Submitted to: Journal of Animal Science
Publication Type: Peer Reviewed Journal
Publication Acceptance Date: 12/2/2010
Publication Date: 4/2/2011
Citation: Neibergs, H., Zanella, R., Casas, E., Snowder, G.D., Wenz, J., Neibergs, J.S., Moore, D. 2011. Loci on Bos taurus chromosome 2 and Bos taurus chromosome 26 are linked with bovine respiratory disease and associated with persistent infection of bovine viral diarrhea virus. Journal of Animal Science. 89:907-915. Interpretive Summary: Diseases are an important factor affecting productivity of the beef industry. As part of a larger study to detect the location of genes associated with economically important traits in cattle, the objective of the present study was to identify the location of genes influencing incidence of diseases in cattle. Two populations were used in this study. The first population was used to identify regions on bovine chromosomes 2 and 26 harboring genes associated with bovine respiratory disease (pneumonia). These chromosomal regions were also associated with persistent infection of bovine viral diarrhea in a second population. These results replicate evidence that genes on bovine chromosomes 2 and 26 are associated with the expression of diseases in cattle.

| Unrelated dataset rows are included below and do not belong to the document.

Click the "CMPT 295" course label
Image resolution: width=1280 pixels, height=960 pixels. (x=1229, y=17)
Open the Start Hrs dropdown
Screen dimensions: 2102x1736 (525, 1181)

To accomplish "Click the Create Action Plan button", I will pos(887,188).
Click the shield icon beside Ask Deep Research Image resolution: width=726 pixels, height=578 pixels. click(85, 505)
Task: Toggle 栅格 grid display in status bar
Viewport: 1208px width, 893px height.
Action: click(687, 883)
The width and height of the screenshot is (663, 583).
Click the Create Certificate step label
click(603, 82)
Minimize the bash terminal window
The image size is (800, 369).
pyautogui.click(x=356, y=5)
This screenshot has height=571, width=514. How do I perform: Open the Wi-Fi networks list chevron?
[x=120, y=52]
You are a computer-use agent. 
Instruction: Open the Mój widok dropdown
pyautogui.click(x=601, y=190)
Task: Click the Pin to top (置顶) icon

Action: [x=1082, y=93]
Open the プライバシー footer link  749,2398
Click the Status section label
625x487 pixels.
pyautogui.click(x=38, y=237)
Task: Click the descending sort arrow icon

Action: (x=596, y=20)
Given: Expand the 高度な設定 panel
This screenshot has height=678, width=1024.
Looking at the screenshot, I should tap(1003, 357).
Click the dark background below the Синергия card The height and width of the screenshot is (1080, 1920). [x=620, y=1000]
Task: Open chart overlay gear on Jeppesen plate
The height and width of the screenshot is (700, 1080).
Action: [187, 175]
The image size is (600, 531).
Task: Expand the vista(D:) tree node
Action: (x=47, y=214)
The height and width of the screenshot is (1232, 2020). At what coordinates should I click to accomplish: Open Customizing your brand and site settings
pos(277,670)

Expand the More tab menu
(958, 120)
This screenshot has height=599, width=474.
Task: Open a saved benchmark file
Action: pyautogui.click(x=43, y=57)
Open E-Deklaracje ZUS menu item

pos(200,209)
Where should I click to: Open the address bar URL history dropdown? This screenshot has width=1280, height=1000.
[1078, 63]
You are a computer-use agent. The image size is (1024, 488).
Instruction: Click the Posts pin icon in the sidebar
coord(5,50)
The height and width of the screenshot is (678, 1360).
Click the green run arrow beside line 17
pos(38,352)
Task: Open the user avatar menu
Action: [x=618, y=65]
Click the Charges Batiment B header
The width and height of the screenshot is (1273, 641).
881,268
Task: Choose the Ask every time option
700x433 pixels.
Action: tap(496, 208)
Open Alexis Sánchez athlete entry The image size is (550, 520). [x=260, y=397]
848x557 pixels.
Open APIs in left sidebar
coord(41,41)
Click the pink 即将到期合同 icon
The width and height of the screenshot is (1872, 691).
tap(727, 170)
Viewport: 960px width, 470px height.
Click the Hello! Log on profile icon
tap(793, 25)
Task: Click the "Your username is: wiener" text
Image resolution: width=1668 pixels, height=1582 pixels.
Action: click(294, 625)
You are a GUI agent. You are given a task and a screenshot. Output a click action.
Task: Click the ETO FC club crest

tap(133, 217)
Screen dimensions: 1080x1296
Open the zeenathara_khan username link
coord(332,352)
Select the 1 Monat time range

Technical Abstract: The objective of this study was to identify loci linked with bovine respiratory disease (BRD) and subsequently to determine if these same loci were associated with bovine viral diarrhea virus persistent infection (BVD-PI) in BVD-PI calves or their dams. A genome-wide linkage study using 312 microsatellites was conducted to identify loci linked with BRD in a Brahman X Hereford (BH) sire half-sib family. Disease incidence was recorded from birth to slaughter by daily monitoring. Linkage was suggestive for a quantitative trait locus (QTL) on BTA2 (F = 7.32) and BTA26 (F = 10.35). Six and 7 markers were added and genotyped between 110-126 cM on BTA2 and 41-71 cM on BTA26, respectively, in the intervals where linkage was found. These markers were used to re-evaluated the BH family and evaluate 3 additional crossbred half-sib families. Linkage was found with BRD on BTA2 (F = 4.94, P < 0.01) with a peak at 110 cM and on BTA26 (F = 4.03, P < 0.05) with peaks at 42 and 52 cM. The same markers were then tested for an association with BVD-PI in 1) BVD-PI calves compared to unaffected calves of the same age and from the same herd or 2) dams of BVD-PI compared to unaffected calves. Sixty commercial beef cow-calf herds were tested for persistent infection of BVD virus and 79 calves from 8 ranches were BVD-PI. Four of 6 markers were associated (P = 4.8 x 10-9 to P = 0.01) with BVD-PI on BTA2 and 4 of 7 markers were associated (P = 0.008 to P = 0.04) with BVD-PI on BTA26 when comparing BVD-PI calves to unaffected calves. The comparison of BVD-PI dams with unaffected calves detected associations with BVD-PI with all markers tested on BTA2 (P = 3 x 10-9 to P = 0.005) and with 3 of 7 markers on BTA26 (P = 1.4 x 10-6 to P = 0.006).